━━ PASSAGE TO READ
The Israeli government was tied in knots for the second consecutive day today by a spreading hunger strike by doctors demanding higher wages for their work in public hospitals and clinics.

Prime Minister Menachem Begin, who only yesterday agreed to intervene personally in the four-month-old dispute between the government and the doctors, met this morning with a delegation of physicians from Soroka Hospital in Beersheva, where the hunger strike began last week.

Tonight, after a day of meetings involving Begin, Finance Minister Yoram Aridor and Health Minister Eliezer Shostak, it was announced that a new wage offer would be made to the doctors in an attempt to resolve the bitter dispute, which has become the dominant public issue in Israel.

David Bar-haim, the spokesman for the Finance Ministry, said the new offer would be submitted to the doctors' strike committee Tuesday. He declined to disclose the details but conceded that the offer was a more generous one than the government previously had been willing to make.

Bar-haim said the doctors had refused to commit themselves to ending the strike until they receive the new offer in writing.

Today's frantic activities followed yesterday's weekly Cabinet meeting, which was devoted almost entirely to the doctors' strike.

About 1,500 doctors at 23 hospitals around the country reportedly are participating in the hunger strike. There have been numerous reports of doctors collapsing in the emergency rooms of their hospitals from lack of food.

There has also been public criticism of the doctors for resorting to the tactic of the hunger strike, usually associated with political or human rights causes, in what is essentially an battle over wages.

A majority of Israel's 6,500 doctors, not engaged in the hunger strike, are refusing to work in public hospitals and clinics, which provide health services to the vast majority of Israelis under labor union health plans. Thus far the health system has continued to function, but there have been several warnings that it is near collapse.
━━━━
[ACTIVITY LIST]:
1: In the article on the Israeli doctors' hunger strike, rewrite the part from "Tonight, after a" to "willing to make.", changing "Tuesday" to "Wednesday".
2: Continue the article on the Israeli doctors' hunger strike from the point where it ends.
━━ THE DATA
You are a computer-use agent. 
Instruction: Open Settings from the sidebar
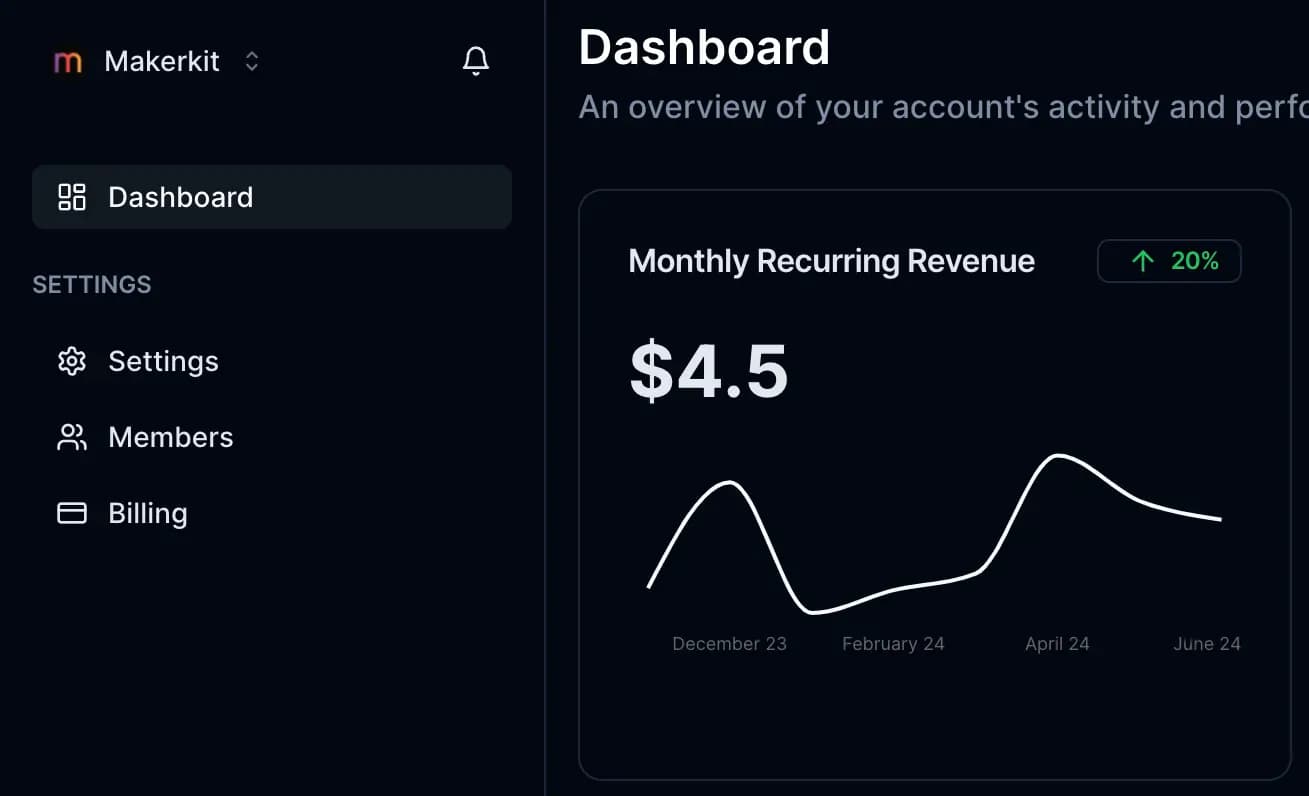tap(163, 361)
━━━━
[ANSWERS TO THE EXERCISES]:
1:
Tonight, after a day of meetings involving Begin, Finance Minister Yoram Aridor and Health Minister Eliezer Shostak, it was announced that a new wage offer would be made to the doctors in an attempt to resolve the bitter dispute, which has become the dominant public issue in Israel.

David Bar-haim, the spokesman for the Finance Ministry, said the new offer would be submitted to the doctors' strike committee Wednesday. He declined to disclose the details but conceded that the offer was a more generous one than the government previously had been willing to make.

2:
Meanwhile, the issue has become a political football. The opposition Labor alignment called today for a debate over the doctors' strike in Israel's parliament, the Knesset, and suggested that if the debate is not held it would seek a vote of no confidence.

For the past several days the country's media have also been dominated by stories about the hunger strike, pushing into the background such other issues as Israel's continued military presence in Lebanon and the diplomatic efforts to secure a withdrawal of all foreign forces from that country.

The doctors, most of whom are paid government-regulated salaries in the public hospitals and clinics, are demanding a wage increase of up to 80 percent and have been supported in part in their demands by Shostak, the health minister. But Finance Minister Aridor, seeking to curb Israel's 130 percent inflation rate, has insisted that the doctors receive no more than the 22 percent wage increase granted earlier to other public employes.

The doctors' action against the government began slowly four months ago with a reduction in services at public hospitals and clinics. There was a sharp escalation in the dispute last month when most doctors walked off their jobs and, seeking to evade threatened back-to-work orders, fled to a number of hotels in resort areas of the country.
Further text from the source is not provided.